One of the strengths of the review is its inclusion of only RCTs, many of which were published in recent years, which provides stronger evidence than was previously available, as well as a greater number of total studies than earlier reviews. We attempted to increase the precision of our findings by using meta-analysis where possible. For some outcomes, notably depression, several studies were not suitable for inclusion in the meta-analysis. This was due to a lack of reporting of data in a useable format, either missing baseline or follow-up data, lack of numerical reporting or use of alternative analyses. Where meta-analysis was possible, heterogeneity limited the interpretation of findings with pooled effect estimates reported only for stress, wellbeing, and quality of life where heterogeneity was either moderate or absent. We used Standardised Mean Difference as a measure of intervention effect as, whilst all scales measuring mental health and wellbeing were validated, several different scales were used for each outcome.

Recommendations for future research

It is recommended that future research focus on larger, well-reported trials as this would help further the evidence base, reduce uncertainty in the findings and make more definitive conclusions about the effectiveness of such interventions. Evidence is currently limited to predominantly small trials at unclear risk of bias. Trials of both healthy participants and people with poor mental health would be valuable to determine the effects on both groups. It is recommended that where trials include participants with mental health conditions, their baseline scores reflect this. In some of the included trials participants had low levels of symptoms at baseline (e.g. Ng et al., Citation2018; Pálsdóttir et al., Citation2020; Siu et al., Citation2020). This may have indicated sample bias and limited opportunity for improvement following the interventions.

Implications for practice and policy

While promising effects were seen for wellbeing and possibly also depression, no definitive conclusions can be made about the effectiveness of such interventions currently.
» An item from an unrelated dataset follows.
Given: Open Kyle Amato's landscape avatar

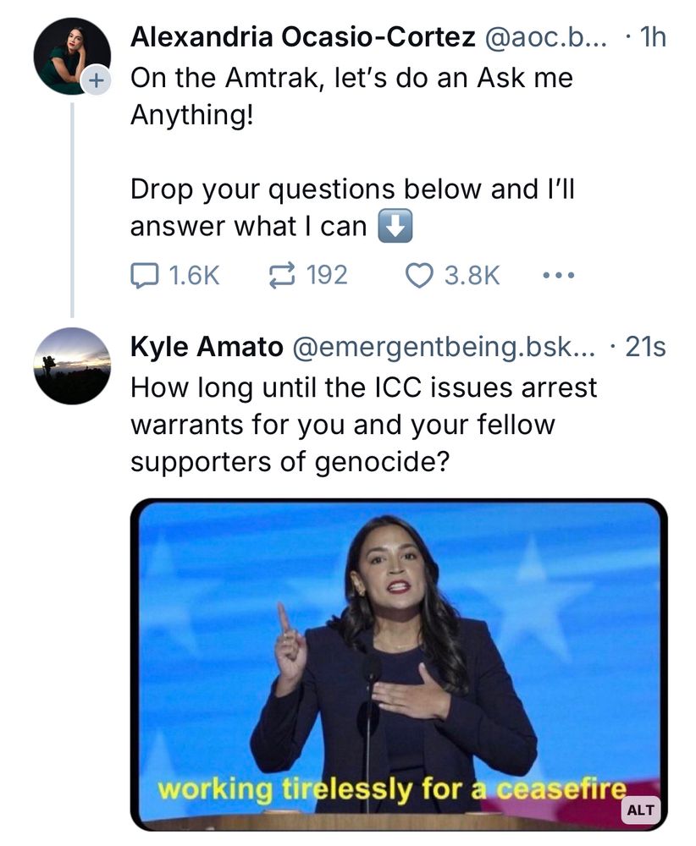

Consequently, no recommendations can be made about their use more widely. Nonetheless, there are already numerous such projects being offered by various charities and organisations, as such, it would be reasonable for future studies to evaluate these interventions to help further the evidence base. This would align with the UK Government’s 25-Year Environment Plan, which highlights the need to understand how environmental therapies could be integrated into mental health services (Department for Environment Food & Rural Affairs, Citation2018). The research area is active as evidenced by the four ongoing studies we have identified. If in the future, the evidence finds group-based gardening interventions to be effective, they could help to contribute to reducing the burden of mental ill health in society either integrated within tiered mental health services or facilitated as social prescribing schemes.

Conclusion

The findings of this review include mixed results for the effectiveness of group-based gardening interventions for mental health and wellbeing. Results for wellbeing and depression are promising, with further studies needed to corroborate these findings among both general population participants and those with identified poor mental health. More studies, with a focus on larger, well conducted and well-reported trials, are needed to confirm initial findings and to determine the effectiveness of these interventions on other health outcomes where results are less clear.

Acknowledgements

The authors would like to thank Rowena Stewart for her help with devising the search strategy.

Disclosure statement

The authors declare no conflicts of interest.